Woodson Sophia, Gettings Edward J, Guo Chu-Yueh, Klineova Sylvia, Lee Jong-Mi, Romero Rebecca S, Walker Aljoeson, Belviso Nicholas, Shankar Sai L, Mendoza Jason P, Bian Boyang, Lewin James B, Fong Kinyee
University Hospitals, Cleveland, OH, USA.
Temple Health, Philadelphia, PA, USA.
Neurol Ther. 2025 Jun 16. doi: 10.1007/s40120-025-00774-2.
Multiple sclerosis (MS) is a heterogeneous disease that disproportionately impacts Black people with MS (PwMS), who experience more severe disease and higher relapse rates compared with non-Black populations. Despite widespread use of fumarates and sphingosine-1-phosphate (S1P) receptor modulators as oral disease-modifying therapies (DMTs) for relapsing MS, their comparative effectiveness in Black PwMS has not been studied. This study aims to help address this gap using real-world claims data.
This retrospective analysis using the Komodo Health Claims Database included Black PwMS. Patients were aged 18-64 years with ≥ 1 claim for MS diagnosis (International Classification of Diseases, Tenth Revision, Clinical Modification code G35) and ≥ 1 prescription claim for fumarates (dimethyl fumarate or diroximel fumarate) or an S1P receptor modulator (fingolimod, siponimod, ozanimod, or ponesimod) between January 2017 and April 2023. Outcomes included annualized relapse rate (ARR) and time to first relapse. Propensity score matching (2:1) and inverse probability weighting were used to balance baseline characteristics. Relapse events were identified using a claims-based algorithm.

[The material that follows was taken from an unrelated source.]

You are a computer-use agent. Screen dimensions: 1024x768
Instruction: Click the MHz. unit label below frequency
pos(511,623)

The analysis included 1664 Black PwMS (1231 and 433 in fumarate and S1P treatment arms, respectively). Post-index ARRs were comparable between groups (rate ratio [RR] 1.18, p = 0.423). Kaplan-Meier analyses showed similar relapse-free proportions at 24 months (72.6% and 74.7% in fumerate and S1P populations, respectively; p = 0.152). These findings were consistent in both the propensity score-matched and inverse probability weighted populations.
This real-world, claims-based analysis demonstrates that fumarates and S1P receptor modulators have similar effectiveness in reducing relapses among Black PwMS, with > 72% of patients in both treatment groups remaining relapse-free at 24 months. Given the underrepresentation of Black patients in MS clinical trials, these results provide valuable real-world evidence to guide treatment decisions for this population.

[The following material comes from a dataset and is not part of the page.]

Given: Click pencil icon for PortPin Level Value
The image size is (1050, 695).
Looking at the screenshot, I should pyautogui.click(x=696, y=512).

多发性硬化症(MS)是一种异质性疾病,对患有MS的黑人(黑人MS患者)影响尤为严重,与非黑人人群相比,他们经历更严重的疾病和更高的复发率。尽管富马酸盐和鞘氨醇-1-磷酸(S1P)受体调节剂作为复发型MS的口服疾病修正疗法(DMTs)被广泛使用,但它们在黑人MS患者中的相对有效性尚未得到研究。本研究旨在利用真实世界的索赔数据来填补这一空白。

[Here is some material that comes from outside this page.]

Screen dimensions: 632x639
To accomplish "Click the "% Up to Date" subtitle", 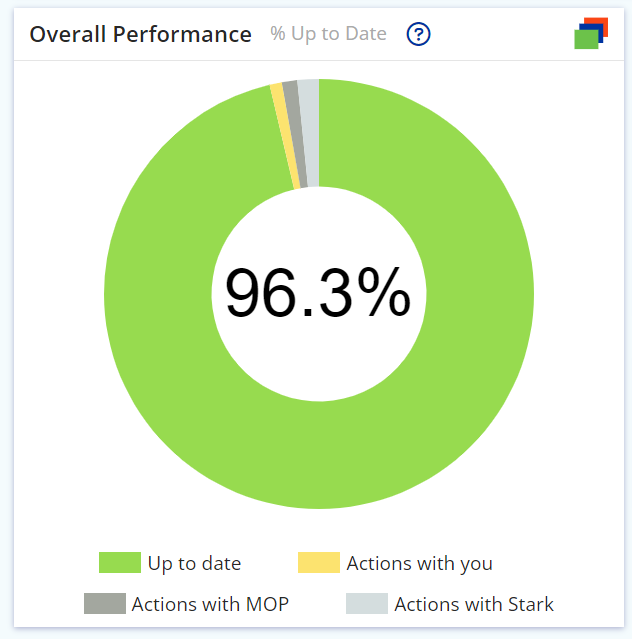I will [328, 34].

这项使用科莫多健康索赔数据库的回顾性分析纳入了黑人MS患者。患者年龄在18至64岁之间,有≥1次MS诊断索赔(国际疾病分类第十版临床修订版代码G35),并且在2017年1月至2023年4月期间有≥1次富马酸盐(富马酸二甲酯或二罗昔麦尔富马酸盐)或S1P受体调节剂(芬戈莫德、西普尼莫德、奥扎尼莫德或波尼莫德)的处方索赔。结局指标包括年化复发率(ARR)和首次复发时间。使用倾向得分匹配(2:1)和逆概率加权来平衡基线特征。使用基于索赔的算法识别复发事件。
分析纳入了1664名黑人MS患者(富马酸盐治疗组和S1P治疗组分别为1231名和433名)。两组的索引后ARR相当(率比[RR]为1.18,p = 0.423)。Kaplan-Meier分析显示,在24个月时无复发比例相似(富马酸盐组和S1P组分别为72.6%和74.7%;p = 0.152)。这些发现在倾向得分匹配和逆概率加权人群中均一致。
这项基于真实世界索赔数据的分析表明,富马酸盐和S1P受体调节剂在减少黑人MS患者复发方面具有相似的有效性,两个治疗组中超过72%的患者在24个月时保持无复发。鉴于黑人患者在MS临床试验中的代表性不足,这些结果为指导该人群的治疗决策提供了有价值的真实世界证据。